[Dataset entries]
=======

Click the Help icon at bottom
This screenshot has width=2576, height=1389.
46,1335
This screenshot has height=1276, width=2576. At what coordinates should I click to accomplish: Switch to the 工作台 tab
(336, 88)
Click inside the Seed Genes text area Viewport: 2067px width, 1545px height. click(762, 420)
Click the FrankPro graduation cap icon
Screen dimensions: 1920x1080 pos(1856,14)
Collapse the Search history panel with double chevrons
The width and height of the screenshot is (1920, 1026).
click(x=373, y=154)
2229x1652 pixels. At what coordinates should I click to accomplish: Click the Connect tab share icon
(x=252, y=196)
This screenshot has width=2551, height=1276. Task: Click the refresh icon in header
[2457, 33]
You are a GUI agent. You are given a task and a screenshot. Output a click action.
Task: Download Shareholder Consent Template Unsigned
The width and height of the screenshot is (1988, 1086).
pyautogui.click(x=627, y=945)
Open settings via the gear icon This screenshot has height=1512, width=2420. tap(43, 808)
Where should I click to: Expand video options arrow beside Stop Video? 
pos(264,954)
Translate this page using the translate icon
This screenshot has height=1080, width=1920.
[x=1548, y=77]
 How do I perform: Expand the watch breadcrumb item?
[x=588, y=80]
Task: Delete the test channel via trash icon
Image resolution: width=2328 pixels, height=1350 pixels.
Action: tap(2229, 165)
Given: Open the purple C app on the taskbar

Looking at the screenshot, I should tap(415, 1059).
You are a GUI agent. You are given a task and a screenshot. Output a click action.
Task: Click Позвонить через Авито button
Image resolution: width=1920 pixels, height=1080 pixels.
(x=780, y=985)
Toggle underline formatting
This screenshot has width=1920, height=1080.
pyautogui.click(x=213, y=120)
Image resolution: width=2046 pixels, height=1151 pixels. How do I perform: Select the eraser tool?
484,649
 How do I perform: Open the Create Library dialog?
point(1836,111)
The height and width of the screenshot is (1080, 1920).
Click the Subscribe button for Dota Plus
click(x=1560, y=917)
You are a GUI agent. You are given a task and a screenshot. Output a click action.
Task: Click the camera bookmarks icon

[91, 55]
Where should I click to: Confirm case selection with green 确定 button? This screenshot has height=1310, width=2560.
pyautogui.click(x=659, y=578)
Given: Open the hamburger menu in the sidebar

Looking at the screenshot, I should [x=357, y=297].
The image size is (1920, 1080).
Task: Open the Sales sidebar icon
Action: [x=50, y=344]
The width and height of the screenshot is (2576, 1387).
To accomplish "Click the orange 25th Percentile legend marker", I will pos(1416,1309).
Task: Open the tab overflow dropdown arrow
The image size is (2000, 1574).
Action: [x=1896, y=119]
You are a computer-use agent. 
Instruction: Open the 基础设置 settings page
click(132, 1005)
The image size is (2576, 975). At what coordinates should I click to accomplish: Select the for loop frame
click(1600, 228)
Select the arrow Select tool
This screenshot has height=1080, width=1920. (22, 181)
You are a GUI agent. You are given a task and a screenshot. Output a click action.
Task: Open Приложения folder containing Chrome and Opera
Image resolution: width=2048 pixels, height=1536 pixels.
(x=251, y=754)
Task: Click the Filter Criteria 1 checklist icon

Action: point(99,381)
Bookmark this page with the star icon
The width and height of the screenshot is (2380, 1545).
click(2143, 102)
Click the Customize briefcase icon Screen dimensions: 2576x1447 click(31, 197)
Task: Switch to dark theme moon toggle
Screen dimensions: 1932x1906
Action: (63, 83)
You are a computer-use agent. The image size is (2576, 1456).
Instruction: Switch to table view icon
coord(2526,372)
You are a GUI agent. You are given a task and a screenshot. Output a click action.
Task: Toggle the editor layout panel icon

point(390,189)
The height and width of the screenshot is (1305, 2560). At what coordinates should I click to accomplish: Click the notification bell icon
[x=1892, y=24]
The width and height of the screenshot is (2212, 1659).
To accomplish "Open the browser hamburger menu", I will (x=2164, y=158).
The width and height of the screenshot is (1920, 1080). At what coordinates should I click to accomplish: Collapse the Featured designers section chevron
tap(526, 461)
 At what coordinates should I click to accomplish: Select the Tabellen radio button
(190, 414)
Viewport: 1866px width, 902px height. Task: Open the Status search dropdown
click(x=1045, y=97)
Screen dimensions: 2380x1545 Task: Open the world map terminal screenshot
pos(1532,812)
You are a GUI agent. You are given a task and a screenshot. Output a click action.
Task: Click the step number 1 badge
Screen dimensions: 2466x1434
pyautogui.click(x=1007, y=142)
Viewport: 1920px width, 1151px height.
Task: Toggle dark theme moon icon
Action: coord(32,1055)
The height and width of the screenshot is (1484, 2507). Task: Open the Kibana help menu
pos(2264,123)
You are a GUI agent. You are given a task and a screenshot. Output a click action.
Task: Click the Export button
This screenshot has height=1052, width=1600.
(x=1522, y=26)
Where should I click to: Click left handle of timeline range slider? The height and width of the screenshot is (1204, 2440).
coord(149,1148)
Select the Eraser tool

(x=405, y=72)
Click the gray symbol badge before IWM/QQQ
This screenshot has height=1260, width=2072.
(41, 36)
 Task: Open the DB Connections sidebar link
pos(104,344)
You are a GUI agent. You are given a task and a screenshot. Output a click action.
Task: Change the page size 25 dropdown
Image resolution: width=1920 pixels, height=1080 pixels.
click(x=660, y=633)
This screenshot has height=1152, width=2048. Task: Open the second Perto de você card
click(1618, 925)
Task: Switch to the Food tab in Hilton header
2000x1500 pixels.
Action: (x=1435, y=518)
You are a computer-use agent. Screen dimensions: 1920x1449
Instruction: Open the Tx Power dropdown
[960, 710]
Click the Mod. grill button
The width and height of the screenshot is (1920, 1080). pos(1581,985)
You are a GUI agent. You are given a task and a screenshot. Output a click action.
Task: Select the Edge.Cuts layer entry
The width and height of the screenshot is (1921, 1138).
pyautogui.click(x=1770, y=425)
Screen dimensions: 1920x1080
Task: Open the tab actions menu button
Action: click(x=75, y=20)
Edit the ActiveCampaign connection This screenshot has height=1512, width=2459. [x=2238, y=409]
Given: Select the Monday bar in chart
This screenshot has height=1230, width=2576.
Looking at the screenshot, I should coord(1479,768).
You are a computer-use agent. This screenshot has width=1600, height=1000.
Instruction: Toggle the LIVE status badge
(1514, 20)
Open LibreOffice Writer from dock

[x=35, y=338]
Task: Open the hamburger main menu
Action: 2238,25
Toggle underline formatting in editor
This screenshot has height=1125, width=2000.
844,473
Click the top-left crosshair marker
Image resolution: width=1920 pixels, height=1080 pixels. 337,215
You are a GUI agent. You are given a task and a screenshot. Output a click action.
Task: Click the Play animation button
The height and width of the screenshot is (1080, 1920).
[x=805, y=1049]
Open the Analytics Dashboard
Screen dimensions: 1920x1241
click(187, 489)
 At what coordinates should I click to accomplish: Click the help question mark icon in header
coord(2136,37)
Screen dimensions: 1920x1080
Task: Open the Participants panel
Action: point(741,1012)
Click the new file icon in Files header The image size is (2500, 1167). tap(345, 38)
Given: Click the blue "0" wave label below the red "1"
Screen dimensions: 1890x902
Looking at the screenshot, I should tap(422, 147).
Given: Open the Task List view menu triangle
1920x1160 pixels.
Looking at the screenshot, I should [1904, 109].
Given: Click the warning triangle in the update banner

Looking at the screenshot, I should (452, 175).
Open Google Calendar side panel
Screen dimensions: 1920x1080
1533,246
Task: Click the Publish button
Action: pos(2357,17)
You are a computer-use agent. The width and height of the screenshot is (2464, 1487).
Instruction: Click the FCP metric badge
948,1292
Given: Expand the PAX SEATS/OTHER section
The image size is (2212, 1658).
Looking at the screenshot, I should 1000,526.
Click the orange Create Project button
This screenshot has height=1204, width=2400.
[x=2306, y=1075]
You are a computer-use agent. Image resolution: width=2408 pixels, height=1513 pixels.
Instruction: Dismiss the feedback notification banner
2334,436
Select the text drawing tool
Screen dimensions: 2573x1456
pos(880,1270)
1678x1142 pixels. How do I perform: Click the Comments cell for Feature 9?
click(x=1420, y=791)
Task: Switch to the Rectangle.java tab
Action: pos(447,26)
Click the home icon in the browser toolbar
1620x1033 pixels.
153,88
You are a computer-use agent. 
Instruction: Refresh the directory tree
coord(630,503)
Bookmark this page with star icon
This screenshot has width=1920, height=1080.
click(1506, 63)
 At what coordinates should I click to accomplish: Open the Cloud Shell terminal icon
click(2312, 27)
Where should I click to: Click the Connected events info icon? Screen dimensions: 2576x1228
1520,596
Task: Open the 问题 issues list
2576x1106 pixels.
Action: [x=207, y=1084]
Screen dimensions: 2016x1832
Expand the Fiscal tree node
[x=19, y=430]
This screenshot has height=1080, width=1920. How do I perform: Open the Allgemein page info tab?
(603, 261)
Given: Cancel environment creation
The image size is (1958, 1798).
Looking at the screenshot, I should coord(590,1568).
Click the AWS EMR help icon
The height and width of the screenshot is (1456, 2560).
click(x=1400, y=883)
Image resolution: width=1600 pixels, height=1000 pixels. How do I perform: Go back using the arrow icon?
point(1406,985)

=======

• **What to do**
Using the records above, find and show each line with the string "orange".

• **Task response**
To accomplish "Click the orange 25th Percentile legend marker", I will pos(1416,1309).
Click the orange Create Project button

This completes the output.